Pacientes que usam anticoagulantes regularmente devem consultar um médico imediatamente em caso de suspeita de dengue. 

O uso do ácido acetilsalicílico, além de afinar o sangue, pode também alterar o seu pH em doses mais altas, deixando-o mais ácido. Associada à redução abrupta dos líquidos dos vasos sanguíneos, que também modifica a acidez do sangue, essa alteração pode causar a acidose metabólica, que pode levar à insuficiência em vários órgãos e até à morte por choque e sangramentos.

Já o uso de corticoide tem a tendência de reduzir a resposta imunológica do organismo e também de aumentar o risco de sangramentos. Para pacientes com dengue, este é mais um fator de risco para o agravamento da doença.

7- Como diferenciar os sintomas da dengue clássica da dengue com sinais de alarme e dengue grave?

Dengue clássica: consiste em um conjunto de sintomas entre os quais se destacam a febre, geralmente alta (39°C a 40°C), de início abrupto, associada à cefaleia, fraqueza muscular, dor muscular, nas articulações e atrás dos olhos, com presença ou não de manchas vermelhas na pele. Podem ocorrer náuseas, vômitos e diarreia entre dois a seis dias.

Dengue com sinais de alarme: entre o terceiro e quinto dia, podem surgir sintomas mais preocupantes. Nesta fase, a febre cede e pode ocorrer dor abdominal intensa, vômitos, queda brusca da pressão arterial, hepatite viral, diminuição da urina, queda abrupta na quantidade de plaquetas, sangramento de mucosas e de outras partes do corpo, como nariz, útero e gengivas. Algumas vezes vômitos excessivos impedem a alimentação, particularmente em quadros mais graves de dengue. Portanto, a baixa aceitação alimentar é um sinal de gravidade.
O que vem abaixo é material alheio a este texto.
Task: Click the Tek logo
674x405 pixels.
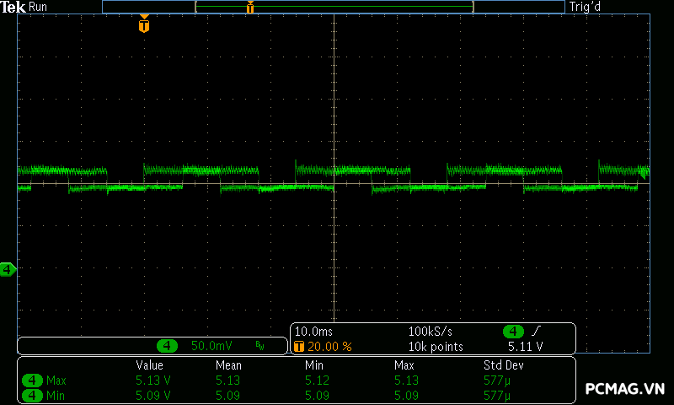Action: tap(13, 7)
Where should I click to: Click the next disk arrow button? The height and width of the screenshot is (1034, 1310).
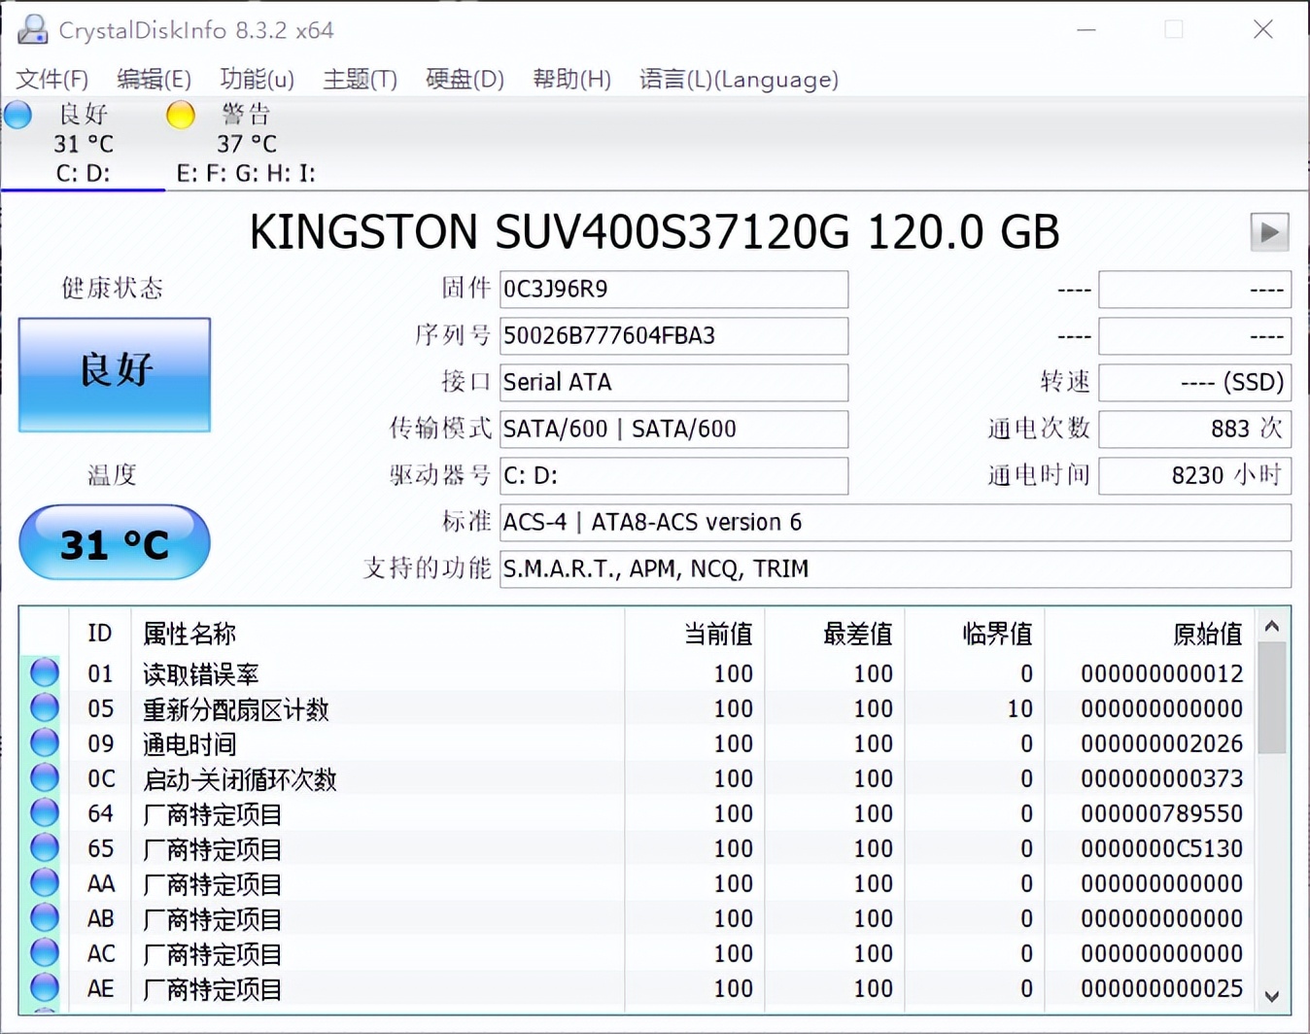(x=1268, y=232)
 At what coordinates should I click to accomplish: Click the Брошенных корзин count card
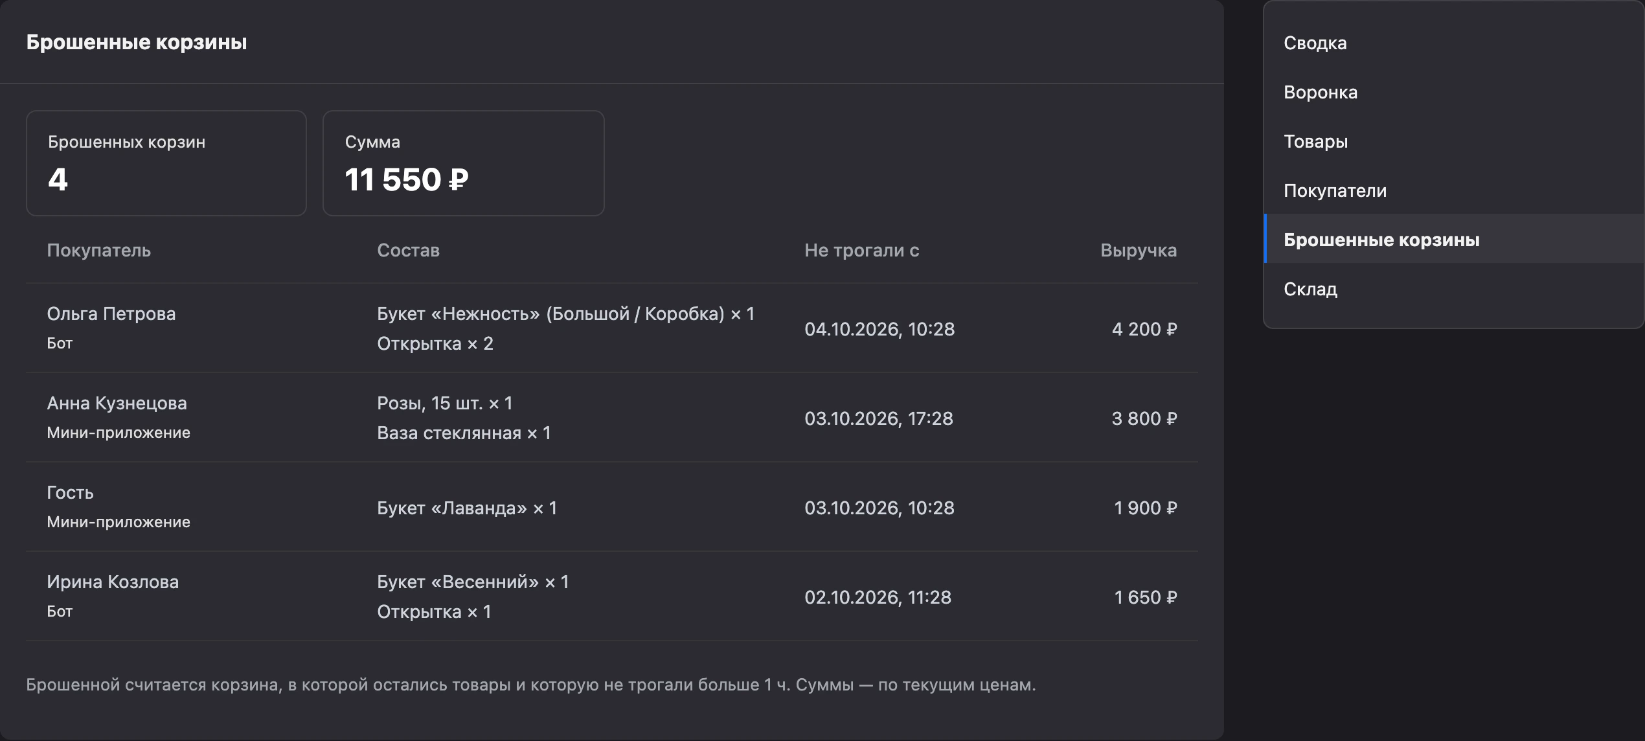pos(166,163)
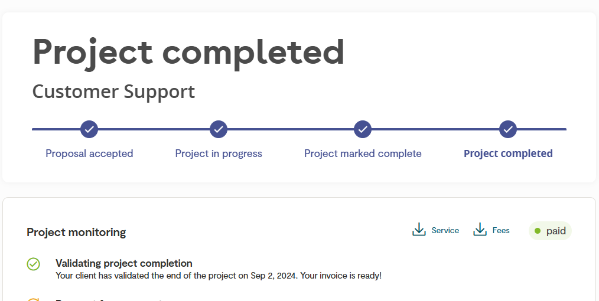Click the green dot in paid badge
Image resolution: width=599 pixels, height=301 pixels.
[x=538, y=231]
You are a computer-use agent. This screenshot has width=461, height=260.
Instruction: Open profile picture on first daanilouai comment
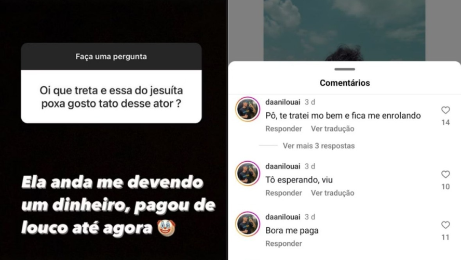(248, 109)
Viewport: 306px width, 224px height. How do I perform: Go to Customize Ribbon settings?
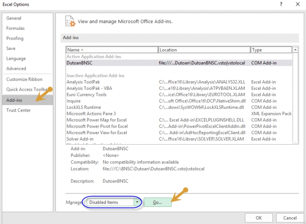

Dengue grave: esta nomenclatura está associada à fase mais crítica da doença. É quando ocorre o extravasamento do plasma sanguíneo, que causa hemorragias severas e pode acarretar o comprometimento de órgãos, evoluindo para um quadro de choque e até levar a óbito.

8- Qual o momento certo para procurar atendimento médico?

É fundamental buscar atendimento médico para o tratamento adequado quando se notar a presença de febre acima de 38°C, sobretudo se estiver associada a dor de cabeça, dor no corpo e nas articulações, mal-estar, fadiga, perda de apetite, náuseas, vômitos e manchas vermelhas pelo corpo. A doença pode ser confundida com outras arboviroses, como chikungunya e zika, o que torna mais difícil o diagnóstico. Quando se notam sinais de alarme, a procura por atendimento deve ser imediata.